_Work required_
Which of the lines below contain the string "Expand"? Copy each one.

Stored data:
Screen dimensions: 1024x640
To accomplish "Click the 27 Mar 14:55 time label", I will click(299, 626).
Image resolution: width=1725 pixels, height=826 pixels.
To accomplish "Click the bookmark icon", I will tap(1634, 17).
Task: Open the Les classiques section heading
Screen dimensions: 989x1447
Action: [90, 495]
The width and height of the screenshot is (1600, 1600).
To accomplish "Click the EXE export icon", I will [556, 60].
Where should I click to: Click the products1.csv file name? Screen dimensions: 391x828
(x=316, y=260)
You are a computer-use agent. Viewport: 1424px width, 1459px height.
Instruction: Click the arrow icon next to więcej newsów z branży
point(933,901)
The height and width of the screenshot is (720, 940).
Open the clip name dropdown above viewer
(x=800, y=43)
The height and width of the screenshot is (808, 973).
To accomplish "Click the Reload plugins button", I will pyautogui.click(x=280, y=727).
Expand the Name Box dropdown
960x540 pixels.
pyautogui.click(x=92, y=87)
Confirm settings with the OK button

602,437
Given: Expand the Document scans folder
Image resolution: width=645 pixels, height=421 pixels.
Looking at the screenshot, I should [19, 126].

_Result_
Expand the Name Box dropdown
Given: Expand the Document scans folder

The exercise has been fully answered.